Digitale Zahntechnik: Skalieren statt stagnieren
Interview mit Alexander Leuchtner, Geschäftsführer der Leuchtner Zahntechnik GmbH

Wirtschaftsforum: Herr Leuchtner, erzählen Sie uns kurz etwas über Ihren Hintergrund.
Alexander Leuchtner: Das Labor wurde vor 35 Jahren von meinem Vater gegründet und klassisch als Handwerksbetrieb mit etwa 20 Mitarbeitern geführt. Mein Bruder und ich hätten nicht zwingend einsteigen müssen, aber ich habe zunächst meine Ausbildung dort gemacht. Nach der Meisterprüfung kam dann die unternehmerische Motivation dazu. Wir haben uns die Aufgaben aufgeteilt: Mein Bruder leitet die Produktion, während ich für Vertrieb, Marketing und Betriebswirtschaft verantwortlich bin. Ich bin seit 13 Jahren aus der Produktion raus und eher der klassische BWLer geworden. Auch mein Vater arbeitet noch immer im Unternehmen mit. Er übernimmt einen Teil der Patientenbetreuung beziehungsweise der Qualitätssicherung und hat große Freude daran zu sehen, wie sein Unternehmen durch seine Söhne weitergeführt wird. Durch diese Arbeitsteilung konnten wir wachsen und sind jetzt bei etwa 65 Mitarbeitern.
Wirtschaftsforum: Was unterscheidet Ihr Unternehmen von seinen Wettbewerbern?
Alexander Leuchtner: Wir haben verstanden, was es bedeutet zu skalieren. Viele Zahntechniker lieben ihren Beruf, wollen aber in ihrem Fachgebiet bleiben und haben wenig Interesse an Wachstum oder Digitalisierung. Ich hingegen bin in die unternehmerische Rolle reingerutscht und sehe mich eher als jemand, der Menschen entwickelt, Mitarbeitergespräche führt und Kunden strategisch betreut. Viele selbstständige Chefs, gerade der älteren Generation, denken: „Wenn ich es nicht selbst mache, wird es nicht richtig gemacht.“ Ich glaube hingegen: Andere können es viel besser als ich.
Wirtschaftsforum: Was bedeutet Digitalisierung in der Zahntechnik?
Alexander Leuchtner: Bis vor 15, 20 Jahren waren sämtliche Prozesse handwerklicher Natur. Heute bekommen wir teilweise gar keine physischen Abdrücke mehr, sondern intraorale Scans.
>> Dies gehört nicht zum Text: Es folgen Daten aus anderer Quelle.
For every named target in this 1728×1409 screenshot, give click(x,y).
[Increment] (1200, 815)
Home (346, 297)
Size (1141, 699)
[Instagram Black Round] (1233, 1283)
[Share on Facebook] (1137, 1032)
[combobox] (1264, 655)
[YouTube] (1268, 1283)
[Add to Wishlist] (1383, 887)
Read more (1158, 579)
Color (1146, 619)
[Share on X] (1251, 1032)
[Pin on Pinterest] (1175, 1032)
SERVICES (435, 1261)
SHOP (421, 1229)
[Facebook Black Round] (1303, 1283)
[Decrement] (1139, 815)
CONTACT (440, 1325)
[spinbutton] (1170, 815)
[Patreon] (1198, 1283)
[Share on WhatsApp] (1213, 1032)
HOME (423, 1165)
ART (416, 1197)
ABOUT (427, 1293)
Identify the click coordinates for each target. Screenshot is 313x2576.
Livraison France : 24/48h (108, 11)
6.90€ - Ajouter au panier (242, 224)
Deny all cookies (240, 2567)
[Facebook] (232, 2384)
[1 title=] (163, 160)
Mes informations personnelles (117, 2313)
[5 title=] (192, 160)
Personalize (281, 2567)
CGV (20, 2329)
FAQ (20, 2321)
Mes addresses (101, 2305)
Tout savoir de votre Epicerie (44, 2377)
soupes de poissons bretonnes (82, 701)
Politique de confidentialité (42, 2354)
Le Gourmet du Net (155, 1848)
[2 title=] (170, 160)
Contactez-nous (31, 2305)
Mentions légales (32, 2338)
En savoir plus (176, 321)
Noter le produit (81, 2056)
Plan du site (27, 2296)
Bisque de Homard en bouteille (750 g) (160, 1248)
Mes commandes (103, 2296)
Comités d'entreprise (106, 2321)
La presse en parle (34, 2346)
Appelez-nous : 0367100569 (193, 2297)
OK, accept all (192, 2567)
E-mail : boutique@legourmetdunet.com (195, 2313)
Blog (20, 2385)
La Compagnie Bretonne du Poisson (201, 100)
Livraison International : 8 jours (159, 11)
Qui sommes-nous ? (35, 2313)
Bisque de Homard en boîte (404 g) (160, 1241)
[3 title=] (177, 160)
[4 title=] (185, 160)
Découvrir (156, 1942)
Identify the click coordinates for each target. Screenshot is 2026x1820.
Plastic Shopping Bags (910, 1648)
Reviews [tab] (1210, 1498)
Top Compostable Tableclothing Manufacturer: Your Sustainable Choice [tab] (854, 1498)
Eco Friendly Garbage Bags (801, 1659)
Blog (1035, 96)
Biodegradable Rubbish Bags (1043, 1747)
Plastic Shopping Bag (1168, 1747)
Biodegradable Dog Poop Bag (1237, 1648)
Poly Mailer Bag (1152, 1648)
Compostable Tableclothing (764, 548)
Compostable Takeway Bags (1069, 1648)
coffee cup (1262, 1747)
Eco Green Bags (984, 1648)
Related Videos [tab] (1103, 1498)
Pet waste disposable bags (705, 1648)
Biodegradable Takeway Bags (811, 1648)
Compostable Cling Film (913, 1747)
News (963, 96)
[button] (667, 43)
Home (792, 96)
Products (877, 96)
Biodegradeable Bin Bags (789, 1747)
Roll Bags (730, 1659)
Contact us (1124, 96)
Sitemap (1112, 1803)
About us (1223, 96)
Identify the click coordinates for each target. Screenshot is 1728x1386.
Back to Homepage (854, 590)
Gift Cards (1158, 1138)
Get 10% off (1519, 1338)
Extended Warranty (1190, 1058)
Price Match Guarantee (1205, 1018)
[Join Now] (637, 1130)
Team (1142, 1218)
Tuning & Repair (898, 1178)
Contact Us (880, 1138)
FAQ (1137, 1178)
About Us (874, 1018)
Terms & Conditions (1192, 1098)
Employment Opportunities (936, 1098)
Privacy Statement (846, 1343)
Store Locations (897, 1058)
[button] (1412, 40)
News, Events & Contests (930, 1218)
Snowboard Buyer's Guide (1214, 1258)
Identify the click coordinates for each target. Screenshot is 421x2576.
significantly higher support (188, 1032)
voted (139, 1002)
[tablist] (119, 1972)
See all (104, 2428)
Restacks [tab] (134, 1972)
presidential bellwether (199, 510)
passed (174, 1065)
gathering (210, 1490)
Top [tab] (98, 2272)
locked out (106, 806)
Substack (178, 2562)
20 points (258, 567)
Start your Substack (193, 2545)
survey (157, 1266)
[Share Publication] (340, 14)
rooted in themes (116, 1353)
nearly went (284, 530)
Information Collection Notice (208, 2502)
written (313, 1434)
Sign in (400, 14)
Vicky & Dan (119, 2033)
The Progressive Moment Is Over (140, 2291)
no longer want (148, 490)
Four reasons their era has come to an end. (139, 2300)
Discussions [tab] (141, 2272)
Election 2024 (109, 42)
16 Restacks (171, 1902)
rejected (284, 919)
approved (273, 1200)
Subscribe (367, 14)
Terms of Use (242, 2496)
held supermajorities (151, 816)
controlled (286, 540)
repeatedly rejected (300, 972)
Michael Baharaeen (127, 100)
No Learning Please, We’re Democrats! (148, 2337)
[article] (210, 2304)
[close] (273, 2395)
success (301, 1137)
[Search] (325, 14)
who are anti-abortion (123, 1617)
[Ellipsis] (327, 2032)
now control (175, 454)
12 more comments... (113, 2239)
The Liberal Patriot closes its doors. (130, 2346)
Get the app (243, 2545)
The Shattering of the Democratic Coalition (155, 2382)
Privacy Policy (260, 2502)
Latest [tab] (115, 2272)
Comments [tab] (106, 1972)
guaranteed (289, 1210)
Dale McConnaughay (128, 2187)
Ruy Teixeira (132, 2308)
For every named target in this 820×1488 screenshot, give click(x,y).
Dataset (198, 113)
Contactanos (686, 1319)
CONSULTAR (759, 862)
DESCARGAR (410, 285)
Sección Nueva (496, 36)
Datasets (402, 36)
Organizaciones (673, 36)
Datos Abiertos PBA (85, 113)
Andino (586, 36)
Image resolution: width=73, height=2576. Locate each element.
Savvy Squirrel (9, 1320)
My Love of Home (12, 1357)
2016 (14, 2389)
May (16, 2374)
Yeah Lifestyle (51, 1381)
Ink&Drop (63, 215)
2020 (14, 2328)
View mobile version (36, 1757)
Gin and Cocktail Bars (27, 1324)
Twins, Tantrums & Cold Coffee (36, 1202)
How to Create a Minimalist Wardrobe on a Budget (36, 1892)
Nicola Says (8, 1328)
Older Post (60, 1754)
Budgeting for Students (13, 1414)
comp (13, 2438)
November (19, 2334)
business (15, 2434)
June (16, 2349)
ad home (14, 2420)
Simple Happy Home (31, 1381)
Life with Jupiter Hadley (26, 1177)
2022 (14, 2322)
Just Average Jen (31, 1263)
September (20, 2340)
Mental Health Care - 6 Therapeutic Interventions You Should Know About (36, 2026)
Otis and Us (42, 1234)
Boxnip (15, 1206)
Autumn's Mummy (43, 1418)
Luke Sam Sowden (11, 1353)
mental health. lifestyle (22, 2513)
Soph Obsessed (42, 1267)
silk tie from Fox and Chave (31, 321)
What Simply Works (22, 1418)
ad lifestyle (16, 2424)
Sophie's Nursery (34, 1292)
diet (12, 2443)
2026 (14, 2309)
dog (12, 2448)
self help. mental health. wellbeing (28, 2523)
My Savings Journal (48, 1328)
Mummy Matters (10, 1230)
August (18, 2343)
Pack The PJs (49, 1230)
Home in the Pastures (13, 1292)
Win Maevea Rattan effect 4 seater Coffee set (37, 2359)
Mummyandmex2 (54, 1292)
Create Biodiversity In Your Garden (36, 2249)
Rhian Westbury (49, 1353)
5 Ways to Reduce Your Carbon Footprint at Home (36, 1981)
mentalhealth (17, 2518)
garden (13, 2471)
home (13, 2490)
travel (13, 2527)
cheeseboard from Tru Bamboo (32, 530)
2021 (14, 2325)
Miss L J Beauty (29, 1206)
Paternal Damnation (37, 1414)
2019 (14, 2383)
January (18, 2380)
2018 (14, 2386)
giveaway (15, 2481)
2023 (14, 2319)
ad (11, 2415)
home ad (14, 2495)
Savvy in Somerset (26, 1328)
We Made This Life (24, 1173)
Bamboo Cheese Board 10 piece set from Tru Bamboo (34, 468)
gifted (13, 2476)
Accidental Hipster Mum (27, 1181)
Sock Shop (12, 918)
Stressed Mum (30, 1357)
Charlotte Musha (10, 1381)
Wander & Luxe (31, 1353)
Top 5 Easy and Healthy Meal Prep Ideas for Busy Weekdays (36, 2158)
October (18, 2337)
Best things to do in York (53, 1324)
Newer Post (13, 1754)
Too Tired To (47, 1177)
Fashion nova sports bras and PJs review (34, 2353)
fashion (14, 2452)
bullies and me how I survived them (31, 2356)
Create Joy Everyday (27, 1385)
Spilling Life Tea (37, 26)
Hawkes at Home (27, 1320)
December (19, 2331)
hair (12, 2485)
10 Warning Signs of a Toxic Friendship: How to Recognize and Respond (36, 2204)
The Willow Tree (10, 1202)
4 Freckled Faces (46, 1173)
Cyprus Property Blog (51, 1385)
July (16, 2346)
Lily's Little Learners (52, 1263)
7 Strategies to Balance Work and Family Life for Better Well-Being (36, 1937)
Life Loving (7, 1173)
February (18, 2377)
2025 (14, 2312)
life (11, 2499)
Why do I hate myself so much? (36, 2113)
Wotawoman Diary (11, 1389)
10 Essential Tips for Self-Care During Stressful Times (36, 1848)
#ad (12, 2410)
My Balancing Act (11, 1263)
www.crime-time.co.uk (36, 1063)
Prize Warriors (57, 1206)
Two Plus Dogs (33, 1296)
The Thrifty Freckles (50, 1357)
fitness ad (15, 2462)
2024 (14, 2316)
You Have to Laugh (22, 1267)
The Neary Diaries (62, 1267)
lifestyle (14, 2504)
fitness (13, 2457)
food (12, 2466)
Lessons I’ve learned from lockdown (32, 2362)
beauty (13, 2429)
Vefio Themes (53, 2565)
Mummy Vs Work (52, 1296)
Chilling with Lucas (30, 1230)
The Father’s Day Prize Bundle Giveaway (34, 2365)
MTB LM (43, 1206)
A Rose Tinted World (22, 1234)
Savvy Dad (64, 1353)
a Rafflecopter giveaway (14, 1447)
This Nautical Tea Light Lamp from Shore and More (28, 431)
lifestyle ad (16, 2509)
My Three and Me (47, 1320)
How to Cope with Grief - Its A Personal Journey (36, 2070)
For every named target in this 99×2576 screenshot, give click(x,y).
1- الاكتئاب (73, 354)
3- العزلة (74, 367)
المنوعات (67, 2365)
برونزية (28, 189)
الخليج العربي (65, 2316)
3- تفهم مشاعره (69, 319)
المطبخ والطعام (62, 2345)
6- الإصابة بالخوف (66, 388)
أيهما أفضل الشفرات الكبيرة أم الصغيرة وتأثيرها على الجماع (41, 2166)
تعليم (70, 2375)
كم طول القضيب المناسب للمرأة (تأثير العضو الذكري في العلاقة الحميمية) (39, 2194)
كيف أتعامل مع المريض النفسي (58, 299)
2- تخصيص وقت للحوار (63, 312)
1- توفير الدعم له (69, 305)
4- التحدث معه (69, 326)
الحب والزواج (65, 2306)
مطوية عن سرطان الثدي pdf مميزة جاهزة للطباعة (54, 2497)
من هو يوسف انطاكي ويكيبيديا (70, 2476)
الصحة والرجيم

Diese werden in eine CAD-Software gezogen; wir konstruieren den Zahnersatz am PC und haben dann aus der Fräsmaschine oder dem 3D-Drucker ein Produkt mit einer Fertigungstiefe von bis zu 70%. Was sich leider nicht mitentwickelt hat, ist der Mut vieler Zahnärzte. Wir haben deshalb ein Konzept entwickelt, um die drei Haupthürden zu minimieren: den monetären Aspekt, die Frage nach der Genauigkeit und die Implementierung im Team. Wir kaufen die Scanner und vermieten sie an die Zahnärzte, ohne finanzielles Risiko für sie.
Wirtschaftsforum: Welche Vorteile bringt die Digitalisierung?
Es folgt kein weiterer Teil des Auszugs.